El caso ha reavivado el debate sobre la rendición de cuentas y la responsabilidad de las instituciones encargadas de garantizar la calidad y seguridad de los insumos médicos. Para especialistas y organizaciones civiles, resulta preocupante que una empresa relacionada con un escándalo de tal magnitud continúe obteniendo contratos gubernamentales sin que exista una explicación pública detallada sobre los criterios utilizados para su contratación.

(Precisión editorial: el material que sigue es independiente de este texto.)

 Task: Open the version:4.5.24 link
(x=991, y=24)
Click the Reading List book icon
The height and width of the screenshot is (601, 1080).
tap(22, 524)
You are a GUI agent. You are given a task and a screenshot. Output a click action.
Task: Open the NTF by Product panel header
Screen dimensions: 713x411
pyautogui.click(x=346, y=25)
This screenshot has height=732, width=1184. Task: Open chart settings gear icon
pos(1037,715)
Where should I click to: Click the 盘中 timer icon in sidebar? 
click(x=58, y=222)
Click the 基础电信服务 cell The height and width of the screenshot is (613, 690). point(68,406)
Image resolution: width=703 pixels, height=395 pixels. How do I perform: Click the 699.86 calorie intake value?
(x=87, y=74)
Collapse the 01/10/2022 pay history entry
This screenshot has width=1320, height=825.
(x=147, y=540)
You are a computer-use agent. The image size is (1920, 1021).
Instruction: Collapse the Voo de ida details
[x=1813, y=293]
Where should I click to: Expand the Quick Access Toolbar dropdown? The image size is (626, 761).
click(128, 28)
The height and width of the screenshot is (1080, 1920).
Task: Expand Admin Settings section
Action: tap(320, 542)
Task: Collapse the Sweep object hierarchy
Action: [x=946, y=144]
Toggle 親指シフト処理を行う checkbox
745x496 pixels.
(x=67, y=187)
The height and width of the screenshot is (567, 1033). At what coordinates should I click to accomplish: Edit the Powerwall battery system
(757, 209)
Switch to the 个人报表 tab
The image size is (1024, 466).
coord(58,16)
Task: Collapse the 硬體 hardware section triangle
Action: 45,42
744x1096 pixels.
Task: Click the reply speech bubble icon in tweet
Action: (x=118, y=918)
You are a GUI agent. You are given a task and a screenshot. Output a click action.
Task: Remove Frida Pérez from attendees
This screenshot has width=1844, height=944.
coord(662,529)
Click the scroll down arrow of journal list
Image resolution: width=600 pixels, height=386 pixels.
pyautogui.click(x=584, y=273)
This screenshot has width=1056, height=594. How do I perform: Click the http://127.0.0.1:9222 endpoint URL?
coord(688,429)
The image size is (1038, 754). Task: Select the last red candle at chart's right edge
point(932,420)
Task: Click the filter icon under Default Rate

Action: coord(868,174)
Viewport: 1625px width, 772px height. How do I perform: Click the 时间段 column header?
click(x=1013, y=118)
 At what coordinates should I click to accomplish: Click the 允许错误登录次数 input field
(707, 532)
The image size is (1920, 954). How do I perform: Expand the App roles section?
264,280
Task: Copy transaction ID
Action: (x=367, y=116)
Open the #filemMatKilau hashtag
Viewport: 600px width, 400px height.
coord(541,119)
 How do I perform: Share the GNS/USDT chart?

Más allá de los aspectos legales, la polémica plantea una cuestión ética de fondo: ¿qué mensaje se envía a las familias afectadas cuando empresas vinculadas a tragedias sanitarias siguen recibiendo recursos públicos? La respuesta institucional a esta pregunta ha sido, hasta ahora, insuficiente para disipar las dudas.
Críticos del proceso señalan que la transparencia no debería limitarse a la publicación de contratos, sino incluir una justificación clara sobre la evaluación de antecedentes, riesgos y capacidades de los proveedores que participan en adquisiciones relacionadas con la salud pública.
La controversia también vuelve a exhibir un problema recurrente en la administración pública: la concentración de contratos en determinados proveedores y el uso de procedimientos que reducen la competencia. Aunque estas prácticas pueden ser legales bajo ciertas circunstancias, suelen generar sospechas sobre la eficiencia del gasto y la vigilancia de los recursos públicos.
Mientras persisten las interrogantes, familiares de las víctimas y organizaciones de vigilancia ciudadana insisten en que la memoria de los menores fallecidos exige algo más que explicaciones administrativas: demanda transparencia plena, responsabilidades claras y garantías de que tragedias similares no volverán a repetirse.